Little information is available about the tolerability of uptitration to the maximal dose of sacubitril/valsartan and the predictors and clinical correlates of achieving such a dose.

Methods

All consecutive heart failure patients with reduced ejection fraction (HFrEF) who received sacubitril/valsartan for a class-IB indication in a tertiary heart failure clinic were retrospectively analysed. Predictors of maximal uptitration including associated changes in clinical parameters were assessed in patients with at least 1 follow-up.

Results

A total of 401 HFrEF-patients received sacubitril/valsartan. Uptitration was possible in 41% and up to 32% of patients tolerated the maximal dose of sacubitril/valsartan. Younger age (HR = 0.862; CI = 0.751–0.989), higher systolic-blood-pressure (HR = 1.077; CI = 1.014–1.137), lower serum creatinine (HR = 0.064; CI = 0.005–0.822), and higher previous dose of renin-angiotensin-system-inhibitors (RASi [HR = 1.065; CI = 1.016–1.115]) independently predicted a higher odds of tolerating a maximal dose of sacubitril/valsartan. Patients who were seen more frequently in a structured heart failure clinic were also more likely to receive a maximal dose (p = .038). Patient assigned to the maximal dose, were more often able to reduce their loop diuretic dose (p = .001) and more often had an increase in serum creatinine (p = .011), without a higher risk for hyperkalemia (p = .524). An improvement in New York Heart Association class and the rate of heart failure hospitalisations was observed in all patients, independent of the sacubitril/valsartan dose.

Conclusion

Uptitration to the maximal dose of sacubitril/valsartan is possible in up to 32% of real-world HFrEF-patients in our cohort, which relates to both patient characteristics’ as well as heart failure care-related factors.

Keywords:

• Heart failure
• sacubitril/valsartan
• dosing
• outcome
• guidelines
• real world evidence

Disclosure statement

Pieter Martens has received consultancy fees from Novartis, Vifor Pharma, Boehringer Ingelheim, and AstraZeneca.
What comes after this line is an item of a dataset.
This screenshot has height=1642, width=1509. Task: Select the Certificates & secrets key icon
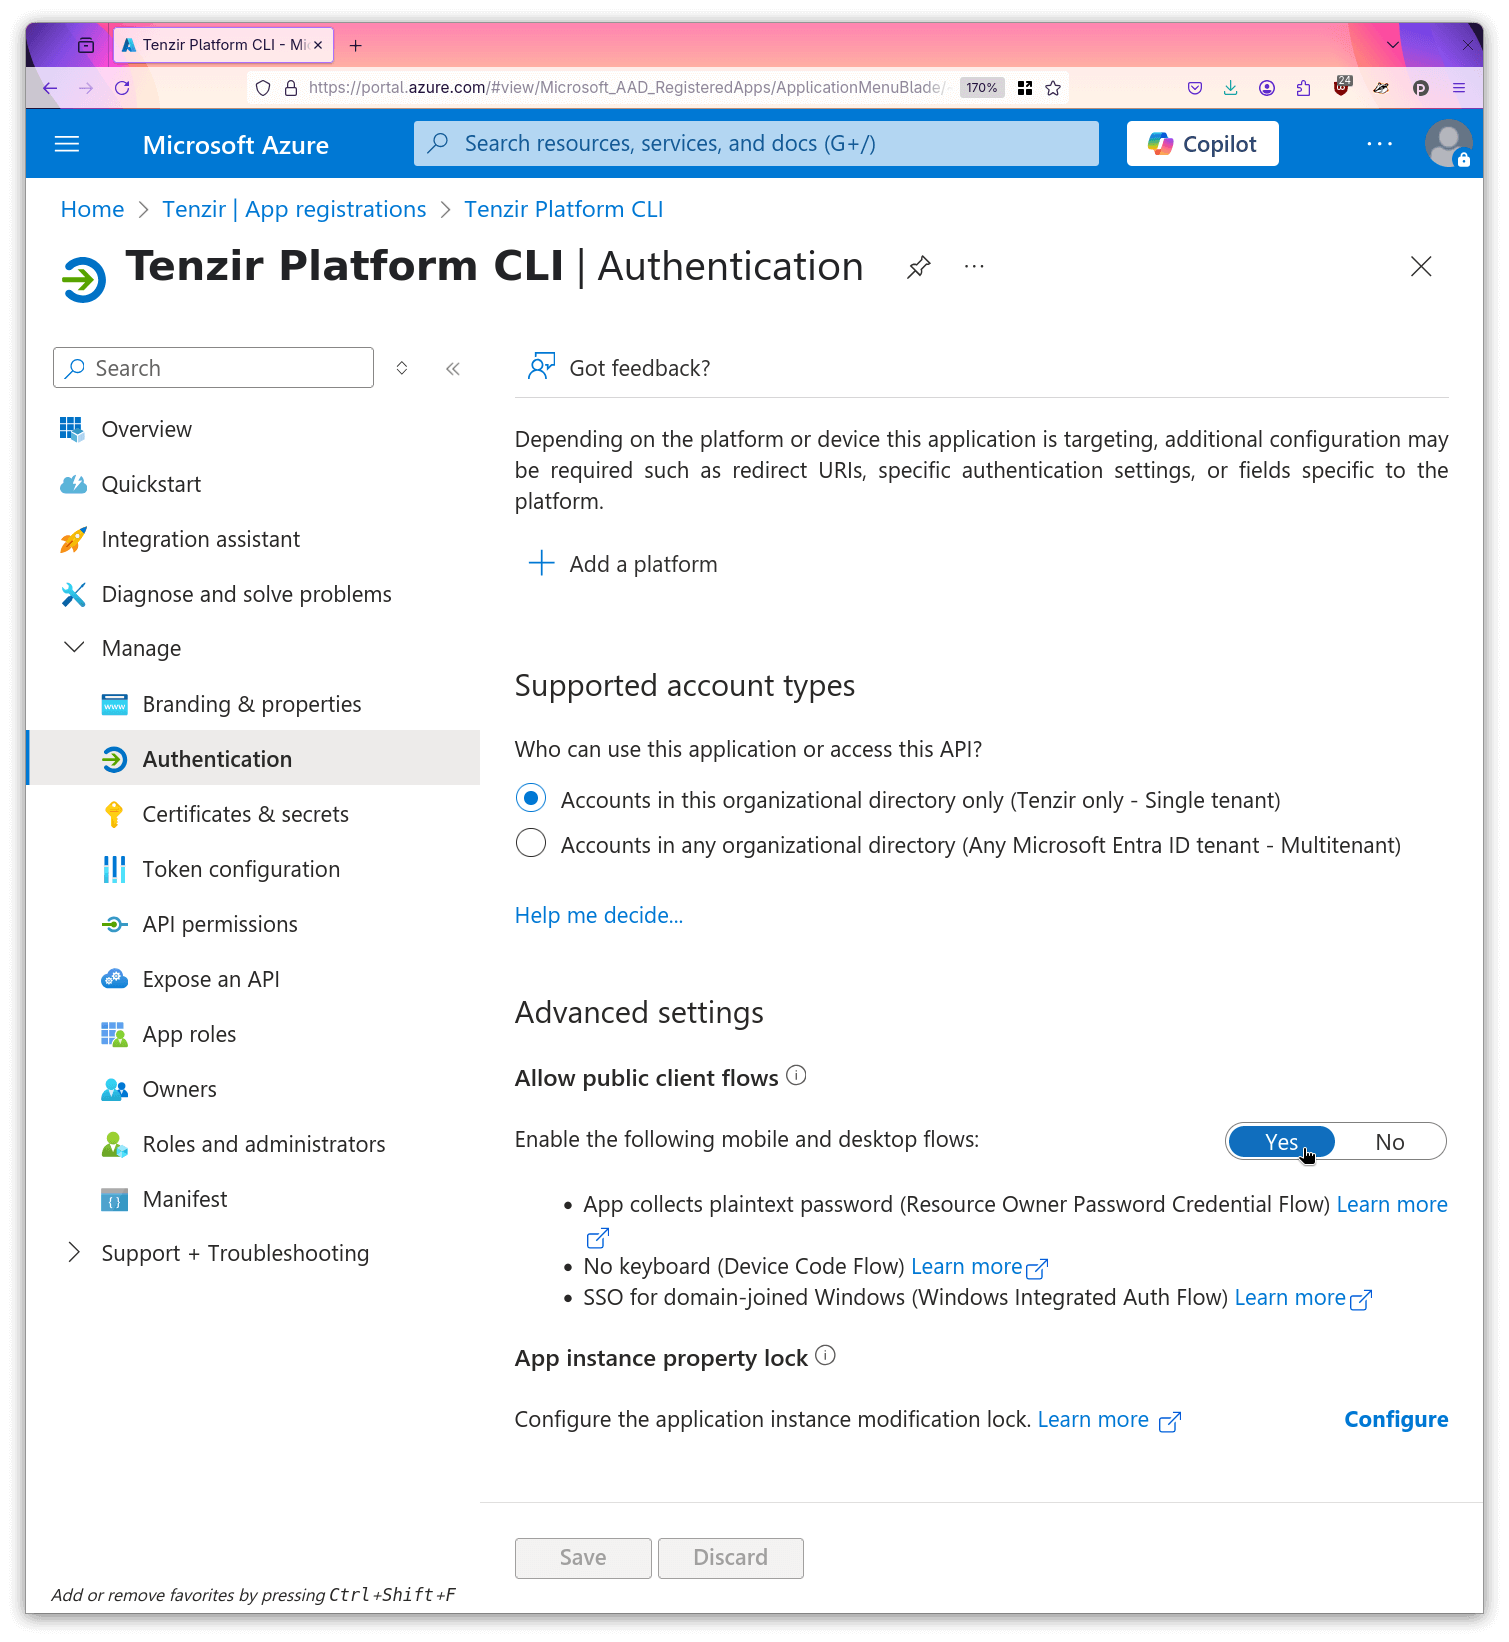[x=114, y=814]
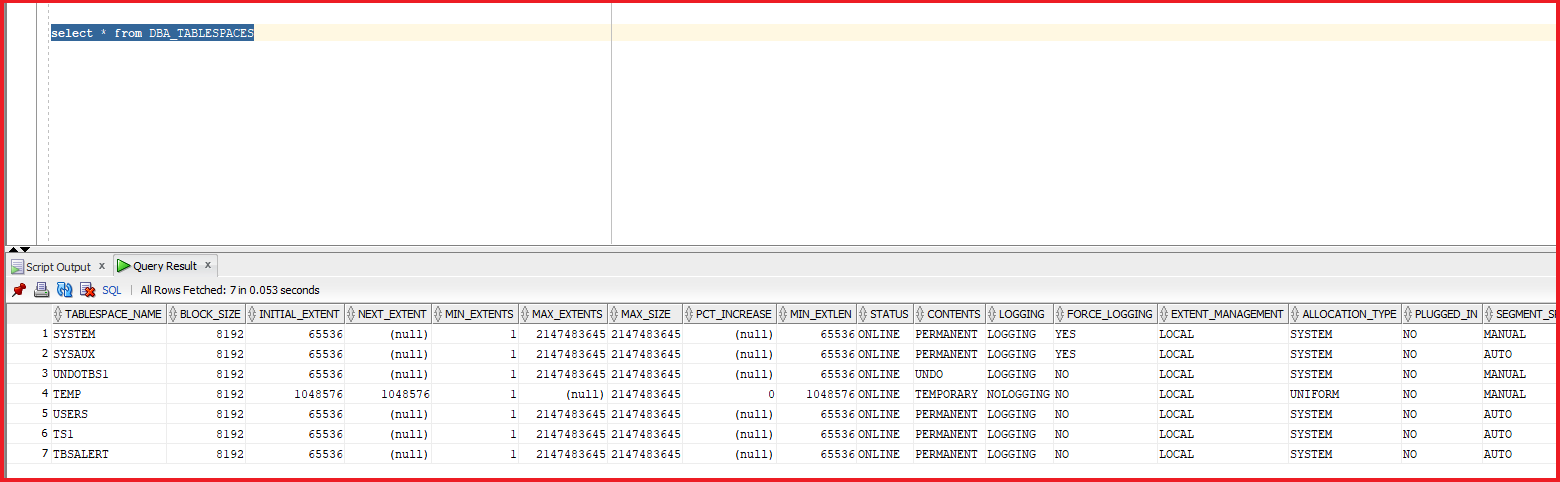Select the Query Result tab

(158, 266)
All authors have nothing relevant to disclose relating this manuscript.

Additional information

Funding

Pieter Martens is supported by a doctoral fellowship by the Research Foundation—Flanders (FWO, grant-number: 1127917N). Pieter Martens and Wilfried Mullens are researchers for the Limburg Clinical Research Centre (LCRC) UHasselt-ZOL-Jessa, supported by the foundation Limburg Sterk Merk (LSM), Hasselt University, Ziekenhuis Oost-Limburg, and Jessa Hospital.